WASHINGTON — The Trump administration announced on Thursday that it would seek to put in place more stringent work requirements for adults who rely on food stamps, even as the president signed a sweeping farm bill in which lawmakers had rejected stricter rules.
By moving to limit the ability of states to issue waivers to people who say they cannot make ends meet under the requirements for the Supplemental Nutrition Assistance Program, the Agriculture Department found another route to create restrictions, bypassing Congress and drawing immediate criticism that the proposed rule was sure to harm Americans below the poverty line.
The administration, which along with conservatives had fought to include stricter work requirements in the farm bill, continued to argue that food stamps were never meant to be a way of life and that able-bodied adults should be able to find jobs in a healthy economy.
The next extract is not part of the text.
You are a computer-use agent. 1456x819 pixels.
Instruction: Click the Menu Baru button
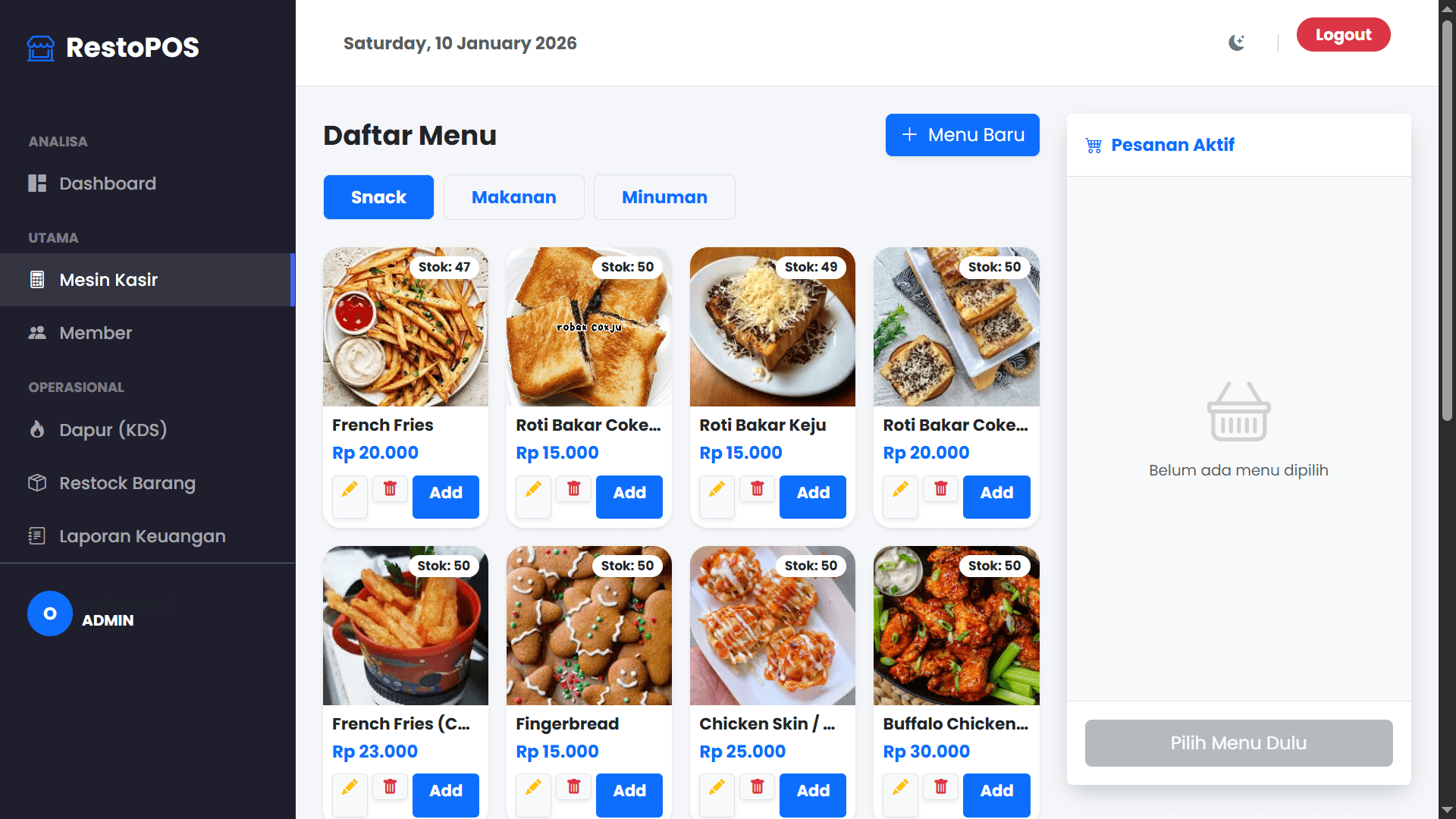click(x=962, y=135)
“Long-term reliance on government assistance has never been part of the American dream,” Sonny Perdue, the agriculture secretary, said in a statement. “Moving people to work is common-sense policy, particularly at a time when the unemployment rate is at a generational low.”
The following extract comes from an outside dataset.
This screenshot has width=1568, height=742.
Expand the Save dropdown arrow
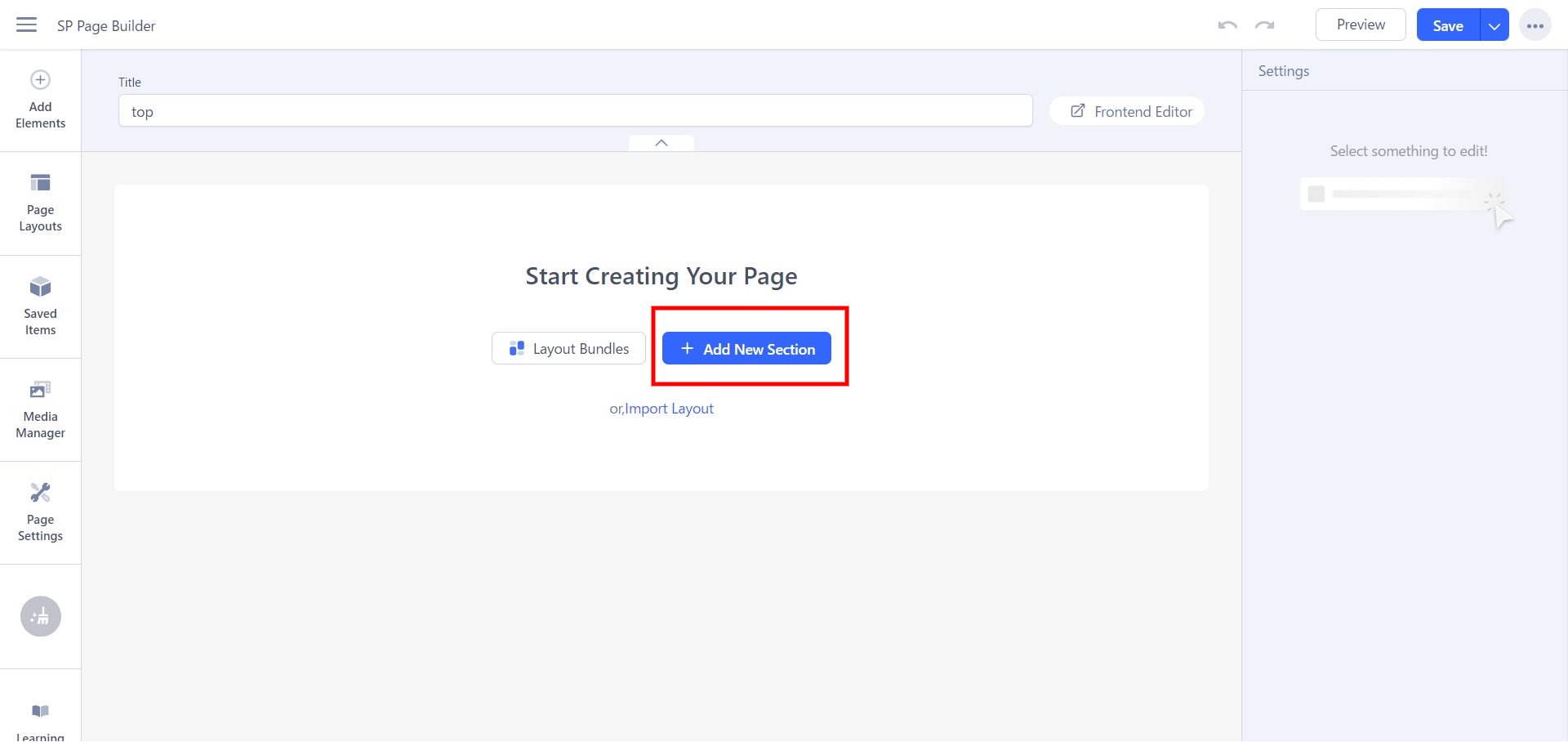1494,25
The $867 billion farm bill, a huge piece of legislation intended to provide relief for farmers and the poor, encountered a number of obstacles this year as it faced scrutiny from conservative lawmakers who pushed for an overhaul in how the food program’s participants would be evaluated.
In the end, Republican and Democratic negotiators decided to drop two proposals introduced by conservatives and publicly championed by President Trump: one that would have imposed further work requirements on adults using SNAP, and another that would have closed a loophole allowing states to waive the requirements in areas with high unemployment rates.
The proposed rule drew ire from Democrats, who accused the Trump administration of steamrollering a rare bipartisan compromise and ignoring Congress’s mandate to leave the program and its 40 million recipients untouched.
“After a very rough back and forth on that particular issue, basically we left the program alone without restricting people from being able to get it,” said Representative Raúl M. Grijalva, Democrat of Arizona, one of the negotiators on the bill’s bicameral committee. “Now you have Secretary Perdue doing essentially what was, in a bipartisan way, agreed not to do. He needs to know what the intent of Congress is and follow it.”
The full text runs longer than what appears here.